# why fonts are terrible in Chromium



## mfaridi (Oct 16, 2010)

Yesterday I install Chromium form ports and start use it. It is fast but I do not know why fonts are terrible and fonts are like Firefox and opera. I think I do not install webfonts, but I install webfonts.


----------



## graudeejs (Oct 16, 2010)

Screenshot?


----------



## mfaridi (Oct 16, 2010)

killasmurf86 said:
			
		

> Screenshot?



I take three screenshots; two of them are English page and one of them in Persian. I had this problem before when I do not install webfonts, but after install webfonts, I do not have this problem with Firefox.


----------



## mfaridi (Oct 16, 2010)

the better screenshot

http://img687.imageshack.us/img687/2268/screenshotqfx.png

http://img844.imageshack.us/img844/8844/screenshot1hd.png

http://img137.imageshack.us/img137/7787/screenshot2ef.png


----------



## graudeejs (Oct 16, 2010)

Looks normal to me


----------



## mfaridi (Oct 16, 2010)

killasmurf86 said:
			
		

> Looks normal to me



But for me it is not normal, and I see fonts are made by dots dots and persian fonts are very terrible.


----------



## ahavatar (Oct 16, 2010)

Can't you change fonts in Chromium ?


----------



## Caliante (Oct 16, 2010)

You might want to search on posts by 'Vermaden'. I know he knows very much about how to tweak your screen (and I still am hoping one day he will post a new tuto on how to make your desktop look like OS-X ).


----------



## DutchDaemon (Oct 16, 2010)

◆ Dataset content:
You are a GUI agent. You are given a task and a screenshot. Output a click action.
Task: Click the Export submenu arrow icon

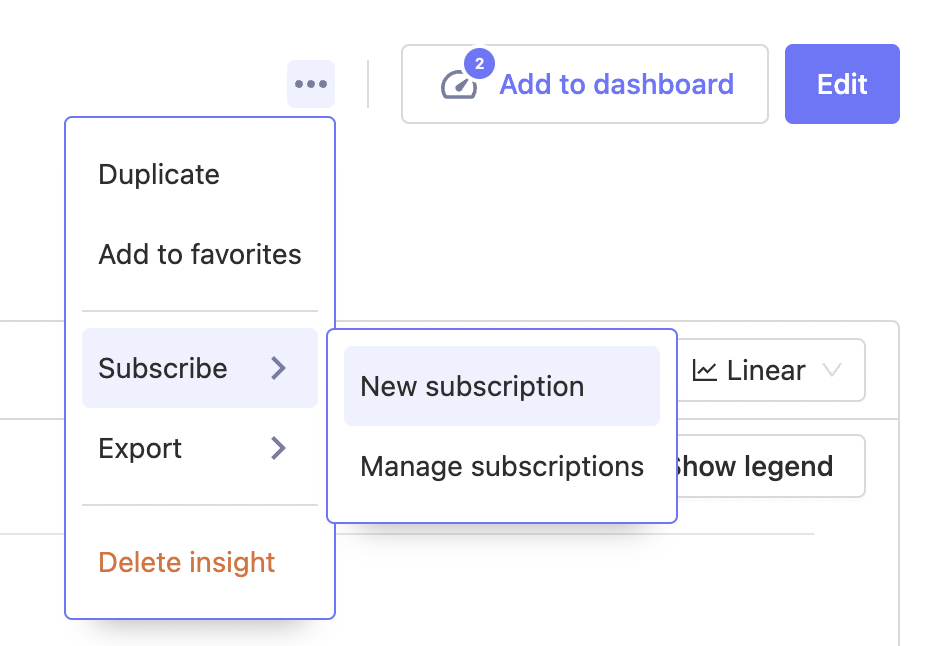(279, 448)
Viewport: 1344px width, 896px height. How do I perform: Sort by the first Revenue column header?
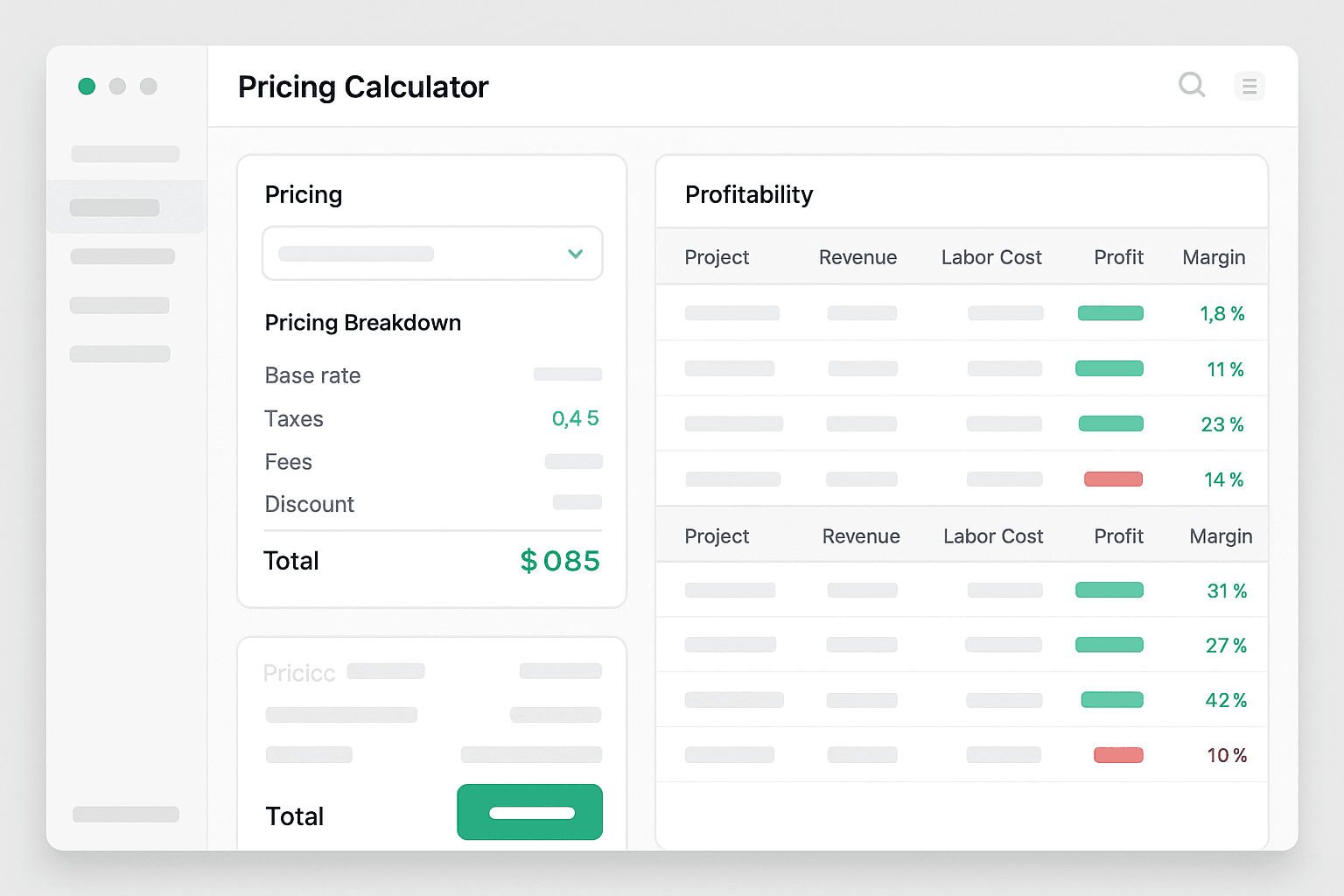pyautogui.click(x=858, y=257)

◆ Tasks:
1. Answer these questions from the Chromium fonts thread.
(a) How many screenshots does mfaridi say he took, and how many of them show a page in Persian?
(b) What does graudeejs reply after the screenshot links are posted?
(c) Whose posts does Caliante suggest searching for?
2. Take the Chromium fonts thread further, starting right after its final line.

◆ Outputs in order:
1.
(a) Three screenshots; one of them is in Persian.
(b) "Looks normal to me"
(c) Posts by 'Vermaden'.

2.
Fonts look fine to me, and not different from my own Chrome. 

The only thing I do worry about is the comment at the bottom-right of the second screenshot ... 

Oh, and your writing style could do with an update.


----------



## vermaden (Oct 17, 2010)

Yeah, these fonts look crap (compare them with the ones on toolbar on the top), I havent used chrome/chromium on FreeBSD, but latest Opera 10.6x has the same problem and I havent found a fix since 'new' Opera omits all config files that are responsible for font renderring (~/.fonts.conf / ~/.Xdefaults), so I just stick to Opera 10.10 now.

I have even submitted a BUG to Opera team, maybe Opera 11 would be better ...


----------



## mfaridi (Oct 17, 2010)

but But please believe [me,] fonts are terrible in Chromium. change Changing fonts dose does not make good effect.


----------



## ahavatar (Oct 18, 2010)

You might need to manually customize files (actually they are symlinks) in /usr/local/etc/fonts/conf.d for your Persian fonts regarding font family, antialias and autohint. 

If you set it correctly, you can see the same font in Chromium and Gnome terminal for Persian (change LANG to persian in Gnome terminal).

I use English and Korean, and I manually customize the fontconfig files so that DejaVu as my default English fonts and Nanum as my Korean fonts, both antialias and autohint on, and my desktop looks cool.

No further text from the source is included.